By David Hunter
Imola 31.7km ITT
The race of truth.
We have a fairly flat 31.7km course. We do have three short hills in the final 6km, but these are almost inconsequential. This is a power course, one with hardly any points where riders need to use their brakes.
Sunny, but with lots of wind. It will be a raging headwind for the opening 15km, then a huge tailwind for most of the route back to town. Pacing this effort will be very difficult and hugely important. Crucially, the wind should be relatively consistent for all. Rain is due later in the evening, hopefully it doesn’t come early.
Rohan Dennis – the defending champion is here with a little pressure on his shoulders, thanks to his Ineos teammate Pippo Ganna. In the recent TT in Tirreno, Dennis finished 26 seconds behind his pal over just 10.1km. Now, that doesn’t necessarily transfer over to a 31km TT, but it’s not a great sign. In the advantage of the Aussie is his experience at this level, and his ability to peak at the right time. Most didn’t give him a hope of winning last year, but he proved them all wrong with a hugely dominant ride. Backing it up in Italy will be hard, but he does like a challenge.
Filippo Ganna – can the Italian cope with the pressure of being the big favourite? His ride in Tirreno was nothing short of sensational, he averaged 56.6km/h for 10km.
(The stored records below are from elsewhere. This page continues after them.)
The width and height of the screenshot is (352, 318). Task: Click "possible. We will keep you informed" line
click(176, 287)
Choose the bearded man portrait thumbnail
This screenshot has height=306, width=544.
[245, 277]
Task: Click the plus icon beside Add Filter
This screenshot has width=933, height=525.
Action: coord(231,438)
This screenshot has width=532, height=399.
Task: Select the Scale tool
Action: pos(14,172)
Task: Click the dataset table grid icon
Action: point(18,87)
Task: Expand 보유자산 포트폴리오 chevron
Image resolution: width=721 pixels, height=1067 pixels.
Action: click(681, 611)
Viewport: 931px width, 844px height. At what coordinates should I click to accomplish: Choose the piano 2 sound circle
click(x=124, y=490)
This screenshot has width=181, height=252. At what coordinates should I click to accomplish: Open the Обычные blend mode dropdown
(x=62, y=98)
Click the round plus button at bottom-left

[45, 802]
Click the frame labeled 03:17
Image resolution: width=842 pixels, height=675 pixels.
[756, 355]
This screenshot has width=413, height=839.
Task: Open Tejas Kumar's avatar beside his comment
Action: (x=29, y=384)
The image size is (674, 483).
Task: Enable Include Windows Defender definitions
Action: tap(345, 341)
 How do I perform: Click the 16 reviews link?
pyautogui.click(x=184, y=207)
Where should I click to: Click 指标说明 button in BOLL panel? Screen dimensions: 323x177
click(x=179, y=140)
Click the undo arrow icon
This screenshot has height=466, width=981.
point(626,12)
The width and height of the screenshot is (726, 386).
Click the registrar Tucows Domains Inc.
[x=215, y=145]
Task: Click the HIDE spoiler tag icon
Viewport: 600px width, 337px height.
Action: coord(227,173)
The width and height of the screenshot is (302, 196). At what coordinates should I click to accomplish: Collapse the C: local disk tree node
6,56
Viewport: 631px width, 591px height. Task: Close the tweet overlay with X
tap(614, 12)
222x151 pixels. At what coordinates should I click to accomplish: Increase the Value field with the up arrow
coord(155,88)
We all know he’s an incredible track rider, but Ganna is now converting over into being a top TT rider. One issue is his inexperience, particularly over this distance. He has won his national title over a longer course, but he doesn’t have many big results in other TTs when the distance is over 30km. Being the home favourite will provide some extra motivation, but also a lot more pressure compared to the other riders.
Tom Dumoulin – his TT performance in the Tour was actually really good, it’s just that Pogačar was exceptional. After such a long time without racing, I would expect Dumoulin to benefit from Tour legs. He was the world champion in 2017, but his TT performance has declined slightly as he chased grand tour success, it’s only natural as he slims down for the big mountains. Winning this title against the pure specialists won’t be easy.
Wout Van Aert – will he be tired? Probably not! Van Aert is sensational on the TT bike, a rider who’s yet to reach his full potential. I think this title is too early for him as he continues to develop on the road.
Remi Cavagna – posted a hugely impressive time in the Tour, but winning this one will be incredibly difficult. If he performs at his very best, he could sneak onto the podium.
Stefan Küng – winner of the European title, but I just can’t see him challenging for the world title. Küng is good, but not good enough.
Victor Campenaerts – was the closest to Ganna in Tirreno, finishing 18 seconds down. The Belgian is very strong against the clock, but he just doesn’t win enough.
Geraint Thomas – it’s interesting to see him choosing the TT over the road race. Thomas looked good in Tirreno, but he’d have to be at 100% to challenge for a medal in this race. Is he at his top level?
With a lot of wind forecast, experience will be crucial, so it’s a win for Rohan Dennis.